A useful baseline config

model = "gpt-5.5"
model_reasoning_effort = "medium"   # minimal…xhigh
approval_policy = "on-request"      # untrusted|on-request|never
sandbox_mode = "workspace-write"
web_search = "cached"               # disabled|cached|live
file_opener = "vscode"
notify = ["terminal-notifier", "-title", "Codex", "-message"]

[sandbox_workspace_write]
network_access = false

[features]
memories = true

[tui]
notifications = true
theme = "github-light"

Profiles: ~/.codex/ci.config.toml overlays the base when you pass --profile ci — pin a model/sandbox/approval combo per context.

12 Models & reasoning effort (Jun 2026)

ModelIDUse for
GPT-5.5gpt-5.5Current flagship and recommended default — complex coding, computer use, research workflows.
GPT-5.4gpt-5.4Strong agentic workhorse; slightly cheaper/faster than 5.5.
GPT-5.4 minigpt-5.4-miniFast + cheap: responsive edits, subagents, headless pipelines.
Codex Sparkgpt-5.3-codex-sparkNear-instant real-time iteration (research preview, Pro plans).
Reasoning effort is the thinking dial: minimal → low → medium → high → xhigh, set per-session via /model or per-run with -c model_reasoning_effort=high. More effort = slower + costlier — keep it at medium for routine edits, crank it for architecture. /fast toggles the Fast service tier where available. The older gpt-5.2-codex / gpt-5.3-codex models are deprecated for ChatGPT sign-in — don’t pin them in configs.

13 Ten habits that separate power users

  • /plan for anything non-trivial.
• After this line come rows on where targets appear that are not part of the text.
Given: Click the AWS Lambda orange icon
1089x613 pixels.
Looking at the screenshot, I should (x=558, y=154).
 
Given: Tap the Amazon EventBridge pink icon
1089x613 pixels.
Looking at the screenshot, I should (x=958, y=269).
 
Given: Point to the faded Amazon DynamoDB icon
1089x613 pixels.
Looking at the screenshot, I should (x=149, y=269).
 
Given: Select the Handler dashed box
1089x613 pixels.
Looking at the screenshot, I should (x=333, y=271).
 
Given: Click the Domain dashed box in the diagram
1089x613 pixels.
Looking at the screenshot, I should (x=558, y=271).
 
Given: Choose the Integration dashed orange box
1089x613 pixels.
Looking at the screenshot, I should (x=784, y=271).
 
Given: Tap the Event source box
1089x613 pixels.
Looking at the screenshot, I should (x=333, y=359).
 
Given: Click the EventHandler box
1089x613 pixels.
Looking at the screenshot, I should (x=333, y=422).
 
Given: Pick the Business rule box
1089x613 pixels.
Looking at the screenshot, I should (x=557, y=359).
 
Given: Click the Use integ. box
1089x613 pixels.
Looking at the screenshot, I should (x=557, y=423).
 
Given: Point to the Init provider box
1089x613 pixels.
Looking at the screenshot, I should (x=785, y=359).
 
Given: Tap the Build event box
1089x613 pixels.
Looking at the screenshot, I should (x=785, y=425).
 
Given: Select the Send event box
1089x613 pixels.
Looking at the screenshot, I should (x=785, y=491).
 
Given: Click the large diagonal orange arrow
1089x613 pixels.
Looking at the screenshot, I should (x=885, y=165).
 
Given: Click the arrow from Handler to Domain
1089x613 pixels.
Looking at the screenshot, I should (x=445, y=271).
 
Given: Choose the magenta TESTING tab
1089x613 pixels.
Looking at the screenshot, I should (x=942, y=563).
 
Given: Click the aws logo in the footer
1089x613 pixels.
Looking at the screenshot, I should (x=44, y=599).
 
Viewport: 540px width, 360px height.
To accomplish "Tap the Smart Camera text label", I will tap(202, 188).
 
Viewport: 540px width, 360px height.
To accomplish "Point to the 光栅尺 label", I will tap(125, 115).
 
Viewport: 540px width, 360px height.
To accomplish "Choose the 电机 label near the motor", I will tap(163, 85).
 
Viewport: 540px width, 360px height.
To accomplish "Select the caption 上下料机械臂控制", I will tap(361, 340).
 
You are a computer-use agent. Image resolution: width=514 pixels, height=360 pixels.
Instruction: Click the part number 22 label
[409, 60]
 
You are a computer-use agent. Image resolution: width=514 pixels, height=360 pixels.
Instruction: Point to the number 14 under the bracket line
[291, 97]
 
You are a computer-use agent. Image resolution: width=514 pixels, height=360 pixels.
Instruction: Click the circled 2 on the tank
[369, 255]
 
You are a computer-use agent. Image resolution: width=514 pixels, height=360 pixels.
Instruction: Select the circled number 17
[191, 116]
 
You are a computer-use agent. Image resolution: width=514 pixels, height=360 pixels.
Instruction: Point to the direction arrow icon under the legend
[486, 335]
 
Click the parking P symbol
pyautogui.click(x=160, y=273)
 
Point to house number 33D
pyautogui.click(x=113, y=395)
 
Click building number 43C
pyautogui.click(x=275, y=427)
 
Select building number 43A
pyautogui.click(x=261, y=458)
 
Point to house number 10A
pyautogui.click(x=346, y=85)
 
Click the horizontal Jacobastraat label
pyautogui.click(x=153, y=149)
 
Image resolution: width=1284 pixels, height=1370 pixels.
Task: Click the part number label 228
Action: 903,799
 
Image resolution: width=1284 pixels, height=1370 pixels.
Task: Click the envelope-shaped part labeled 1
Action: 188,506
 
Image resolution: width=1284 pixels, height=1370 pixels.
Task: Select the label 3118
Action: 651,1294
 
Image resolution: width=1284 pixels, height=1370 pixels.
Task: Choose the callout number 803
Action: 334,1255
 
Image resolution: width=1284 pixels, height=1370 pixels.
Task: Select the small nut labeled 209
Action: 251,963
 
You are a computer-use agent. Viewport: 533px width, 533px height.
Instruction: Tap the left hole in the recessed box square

Cheap insurance against confident nonsense.
  • /new between tasks — and remember /clear doesn’t do what you think.
  • Interrupt early. Esc in the first minute saves ten later.
  • Give it a feedback loop. Tests, a browser, a compiler — verifiable targets make the agent self-correcting.
  • Commit constantly. Git is your rewind button; there isn’t another one.
  • Invest in AGENTS.md like onboarding a new hire — and keep it short.
  • Encode repeated explanations as skills; distribute team setups as plugins.
  • Tune the sandbox, don’t fight itnetwork_access, writable_roots, profiles. Approval fatigue means your config is wrong.
  • Match effort to the taskxhigh for architecture, minimal/mini/Spark for chores.
  • /review like it’s a teammate’s PR — then read the diff yourself. You still own the merge.